False Positives vs. False Negatives: The Trust Tradeoff
Every age-prediction system will make mistakes. If an adult is incorrectly flagged as under 18 (false positive), they may experience unnecessary restrictions and frustration. If a teen is not detected (false negative), safeguards may not activate in high-risk situations.
The key product decision is how to choose thresholds. Stricter thresholds improve protection but increase friction. Looser thresholds reduce friction but increase risk. A mature approach combines conservative defaults with an appeals path, and keeps teen mode helpful enough that it does not feel like a downgrade.

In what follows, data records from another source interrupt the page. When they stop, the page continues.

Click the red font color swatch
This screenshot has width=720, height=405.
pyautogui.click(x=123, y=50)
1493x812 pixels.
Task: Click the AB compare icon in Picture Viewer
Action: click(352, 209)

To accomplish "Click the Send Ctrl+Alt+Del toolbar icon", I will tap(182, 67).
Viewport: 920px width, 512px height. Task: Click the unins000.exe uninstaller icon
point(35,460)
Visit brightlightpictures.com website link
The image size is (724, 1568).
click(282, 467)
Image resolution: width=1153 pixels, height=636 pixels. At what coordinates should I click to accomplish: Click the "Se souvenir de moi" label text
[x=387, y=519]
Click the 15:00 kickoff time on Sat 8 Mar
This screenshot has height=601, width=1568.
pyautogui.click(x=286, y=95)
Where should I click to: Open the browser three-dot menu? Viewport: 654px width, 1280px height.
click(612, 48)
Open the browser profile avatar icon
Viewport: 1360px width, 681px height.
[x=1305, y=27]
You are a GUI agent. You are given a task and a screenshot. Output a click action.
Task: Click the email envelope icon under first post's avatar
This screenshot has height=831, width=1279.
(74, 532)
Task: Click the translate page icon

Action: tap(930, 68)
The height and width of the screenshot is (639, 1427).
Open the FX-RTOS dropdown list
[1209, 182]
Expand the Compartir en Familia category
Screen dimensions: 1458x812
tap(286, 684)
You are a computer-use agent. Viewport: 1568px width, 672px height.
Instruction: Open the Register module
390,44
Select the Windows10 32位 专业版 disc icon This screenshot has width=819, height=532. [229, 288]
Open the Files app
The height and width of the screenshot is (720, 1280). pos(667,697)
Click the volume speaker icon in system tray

Table: Teen Safety Controls and Product Goals
| Goal | What the Platform Does | Why It Matters |
|---|---|---|
| Protect minors | Auto-enable teen mode when under-18 is likely | Safety without relying on self-declared age |
| Maintain usability | Keep teen mode helpful and respectful | Prevents migration to unsafe alternatives |
| Reduce liability | Stronger guardrails for high-risk topics | Limits harmful outputs and reputational risk |
| Preserve privacy | Probabilistic estimation, not ID checks for everyone | Avoids heavy compliance friction for most users |
| Build trust | Transparency + appeals for misclassification | Reduces backlash and improves adoption |
What Businesses and Developers Should Do Now
Even if you are not building a chatbot, you may be integrating AI into onboarding, support, education, sales enablement, or internal knowledge tools. If your product can be used by teens (directly or indirectly), you need an explicit teen safety posture and basic instrumentation.
A practical checklist for teams shipping AI features into 2026:
- Document whether your product is intended for under-18 users (yes / no / limited)
- Define a teen safety mode: stricter guardrails + safer tone + real-world support guidance
- Add escalation rules for self-harm or acute distress (region-appropriate resources)
- Audit for sycophancy: identify scenarios where the assistant over-validates harmful framing
- Create an appeals path for adults who are misclassified
- Monitor safety outcomes regularly, without collecting unnecessary personal data
For B2B vendors, this is also becoming a procurement topic. Security and compliance teams increasingly ask: do you have safeguards for vulnerable users? Can you demonstrate monitoring and testing? Can you show that your system avoids unsafe responses in edge cases?
Conclusion: The Future of AI UX Is Age-Aware
The move toward age prediction and underage detection signals a new era of AI product design. Instead of “one experience for everyone,” leading platforms are building experiences that adapt to context—especially for teens. This shift is driven by real-world risk, regulatory pressure, and a recognition that conversational AI can influence behavior in ways traditional software never could.
In 2026, the baseline for trust will include age-aware safeguards, reduced sycophancy in sensitive conversations, and safety systems that work by default—even when users do not self-identify.